Rektor Unpatti Fredy Leiwakabessy menyampaikan hal itu saat memimpin upacara peringatan Hardiknas di lapangan upacara kampus Unpatti, Desa Poka, Ambon, Sabtu (2/5/2026). Ia menegaskan perguruan tinggi perlu berperan sebagai pusat solusi, tidak hanya mencetak lulusan, tetapi juga menghadirkan inovasi yang menjawab kebutuhan masyarakat.
Menurut Fredy, di tengah era disrupsi digital, perguruan tinggi dituntut mampu mewujudkan pendidikan yang inklusif bagi seluruh lapisan masyarakat. Ia menyebut arah tersebut sejalan dengan pembangunan nasional Astacita Presiden Prabowo Subianto dan menjadi landasan transformasi pendidikan tinggi menuju Indonesia Emas 2045 melalui sistem yang inklusif, adaptif, dan berdampak.
Mengutip Menteri Pendidikan Tinggi, Sains, dan Teknologi, Fredy menyampaikan tiga pilar utama transformasi pendidikan tinggi, yakni perluasan akses pendidikan melalui program bantuan pendidikan, penguatan kolaborasi kampus dengan berbagai pihak, serta pengembangan riset yang berorientasi pada inovasi dan dampak nyata.

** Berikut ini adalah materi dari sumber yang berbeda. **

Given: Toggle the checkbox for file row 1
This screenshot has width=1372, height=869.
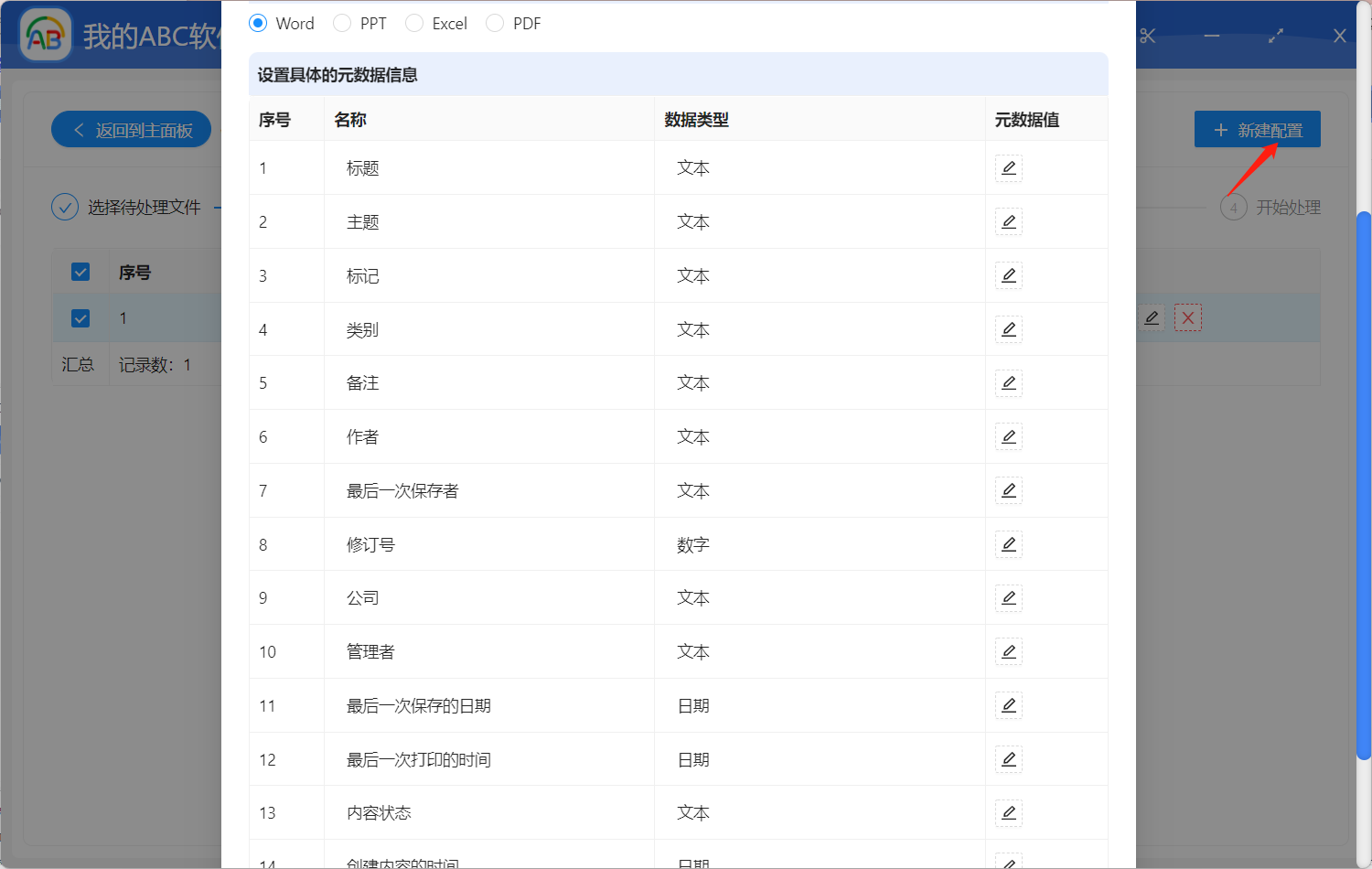Looking at the screenshot, I should [80, 317].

Ia menilai momentum Hardiknas perlu dimanfaatkan seluruh civitas academica untuk memperkuat peran perguruan tinggi di tengah dinamika global dan disrupsi digital, terutama melalui riset dan inovasi. Penguatan riset, kata dia, diharapkan menghasilkan penelitian yang tidak berhenti pada publikasi ilmiah, tetapi juga mampu menjawab kebutuhan industri dan persoalan masyarakat.
Selain riset, Fredy menekankan pentingnya transformasi proses pembelajaran dengan menjadikan ruang kelas sebagai ekosistem kreatif yang mendorong lahirnya ide dan inovasi. Ia juga menyoroti perlunya kolaborasi pentahelix yang melibatkan akademisi, pemerintah, dunia usaha, industri, dan media dalam pengabdian kepada masyarakat agar inovasi yang dihasilkan benar-benar berdampak.
“Perguruan tinggi tidak hanya berfungsi sebagai institusi akademik, tetapi juga harus menjadi pusat pertumbuhan ekonomi baru yang mampu mengoptimalkan seluruh potensi sumber daya yang dimiliki,” ujarnya.
Dengan kepemimpinan adaptif, kolaborasi lintas sektor, serta penguatan riset dan inovasi, Unpatti menyatakan optimistis dapat berkontribusi dalam mewujudkan visi Indonesia Emas 2045 sekaligus mendorong langkah menuju kampus bertaraf dunia.